Stated goal 1 ::
Reproduce the passage of the commentary on debt market volatility and real estate deal flow from "This lets us" to "the conservative side.".
Stated goal 2 ::
For each statement, state yes or no according to the commentary on debt market volatility and real estate deal flow, and quote the words of the commentary that decide it. (a) The strategy now includes fixed rate agency debt with a fixed loan payment. (b) A year ago, loan assumptions were trading at a premium. (c) Many of the bridge deals done mid to late 2020 had maturities of five years.
Stated goal 3 ::
Resume the commentary on debt market volatility and real estate deal flow, starting after its final sentence.

Text section ::
──────

Updated: Feb 21, 2023

The volatility in the debt markets today is really hard to predict and it's been putting a lot of pressure on cash flows.

We’ve been shifting our strategy to account for that, to protect the downside, which is why we're getting into fixed rate agency debt that has a fixed loan payment.

This lets us reduce the uncertainty and the volatility in cash flows in our underwriting, which has been even more conservative than what we've historically done, and it was already on the conservative side.

We’ve talked about this before, but in terms of deal flow, this volatility can help create opportunities for real estate investors, at least those of us that are keeping our deal flow active. When looking for opportunities, it’s important to have a stress tested model you’re comfortable with that aligns with the realities of today’s markets.

Deal Flow Picking Up

Things were very slow over the holidays and there still aren’t really a lot of deals on the market, but we’ve started to see that shift over the last several weeks. We're seeing a variety of deals now, specifically loan assumptions, which is a hot topic. It’s interesting since, when you look back to a year ago, loan assumptions were trading at a discount. Now, with the treasuries up, they're trading for a premium.

That being said, a lot of deals we are seeing on the market are specifically from institutions. There’s a lot of speculation on whether that’s based on on fee redemptions and putting the more liquidity back into the funds. It’s presenting opportunity for us and other buyers that are active in the market because you get the chance to acquire a high quality institutional asset and they’re being priced to sell.

When is the distress going to really hit the market? (By distress, I’m referring to opportunity capital, or rescue capital.) I don't think we've even hit the beginning at this point. The reason I say that is because there were a lot of bridge deals done mid to late 2020 and a lot of them had two to three year maturities. These were highly leveraged deals with aggressive underwriting assumptions, and they were purchased at a around a 3% cap rate.

──────

Provided material ::
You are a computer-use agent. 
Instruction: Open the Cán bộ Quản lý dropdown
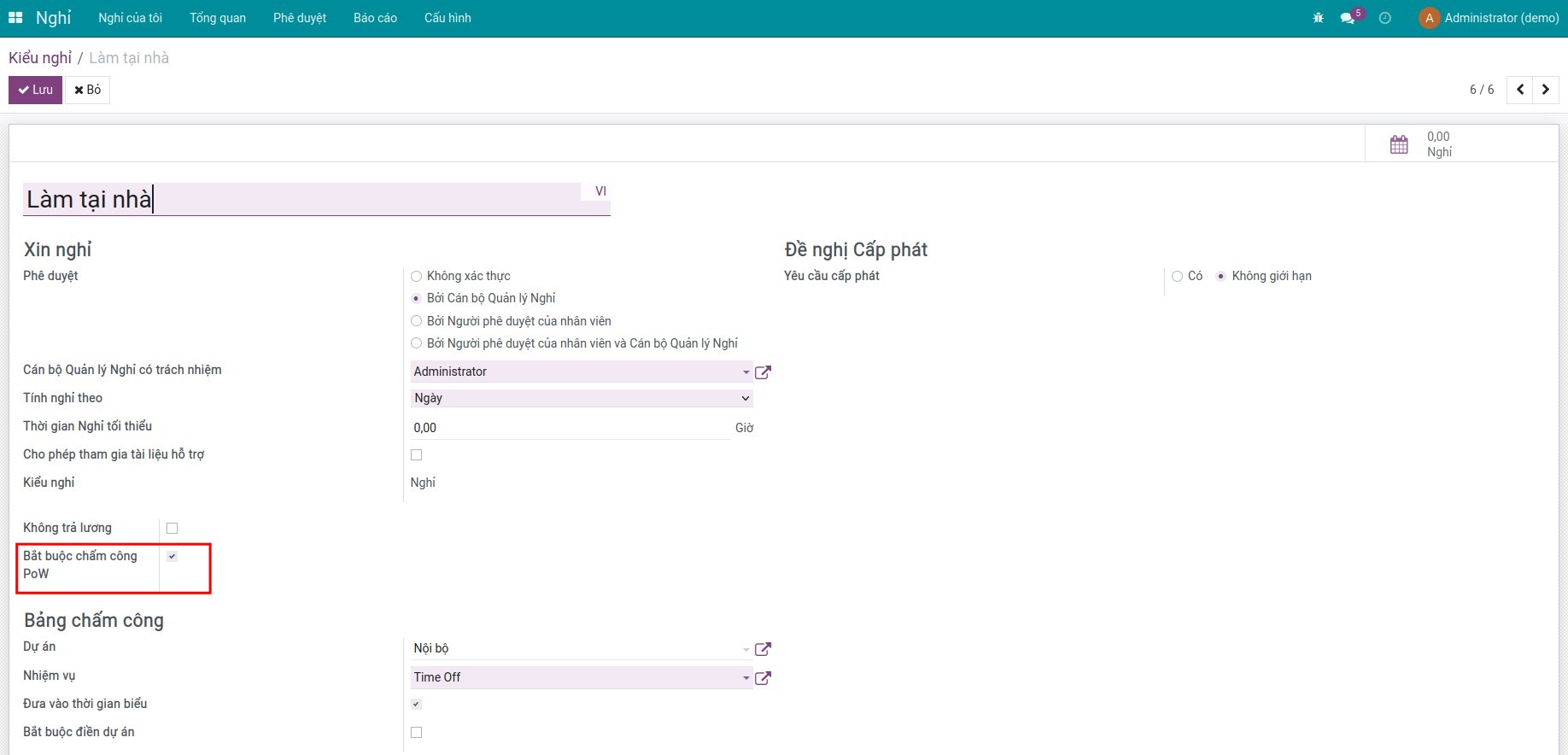(581, 372)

──────

Response 1 ::
This lets us reduce the uncertainty and the volatility in cash flows in our underwriting, which has been even more conservative than what we've historically done, and it was already on the conservative side.

Response 2 ::
(a) Yes: "we're getting into fixed rate agency debt that has a fixed loan payment."
(b) No: "when you look back to a year ago, loan assumptions were trading at a discount."
(c) No: "a lot of them had two to three year maturities."

Response 3 ::
Based on where the cap rates are in the market now, it's hard to make a business plan work. These underwritten assumptions were very aggressive both on the rent side and on the unit upgrades. What we're starting to see is that with the higher costs of material, the business plans are being executed but a lot of groups are running out of capital. These loans are starting to mature along with the rate caps that they purchased, which are extremely expensive right now. So, if you want to extend your loan, you're going to pay a premium and you're going to have to come up with capital.

We’ve seen this first hand, but we haven't necessarily seen the volume that we're anticipating to come in the back half of the year. A lot of groups don't necessarily know what they're going to do going forward, so they're approaching groups like Blue Lake Capital. That’s where we are seeing opportunity. We expect that to continue; buyers or JV partners can come in and acquire high quality assets at a strong basis.

Relationships Are More Important Than Ever

To find these types of deals, relationships are going to be even more important than usual in 2023, so I’d highly encourage you to grow your network now. Even though deals that we're looking at today are not being marketed, they're trying to move the deals very quietly, and a lot of them are coming from strong relationships that we've built over time.

What’s more interesting is that the opportunity for the deal flow comes down to the broker's expectations. What they're doing is the sellers are coming to a broker and they're saying, “I'm looking for guidance on this deal. I'm a market seller. Go bring this to your top 10 to 15 groups.”

Those groups are getting a first look at it where others don't even know that it's up for sale.

With a lot of the deals that we're bidding on now, there are five or six groups, whereas a year ago, these deals were competing with five to 15 group and there was a lot of overbidding along with it.

We're seeing the opposite of that now, that discount or that bid/ask spread is about 10%; it’s starting to shrink because sellers are finally now getting comfortable with the idea that we are no longer in a period where we can sell a 3 cap in a secondary or tertiary market in the Sunbelt.

Prices are starting to change, but at the same time, the spread is still maintaining a reasonable amount, just from the fact that now buyers are facing interest rate risk. We’re not yet to the point where we’re seeing a lot of mutual agreement between buyers and sellers, but we're getting there.

We all know that, over the past two or three years, investors really benefited from incredible rental increases. This will continue, albeit at a slower pace than what we've seen. You may not see 30% exits because of the cap rate compressions but you are still going to see steady cash flow and long-term appreciation because the fundamentals of the industry are still very strong.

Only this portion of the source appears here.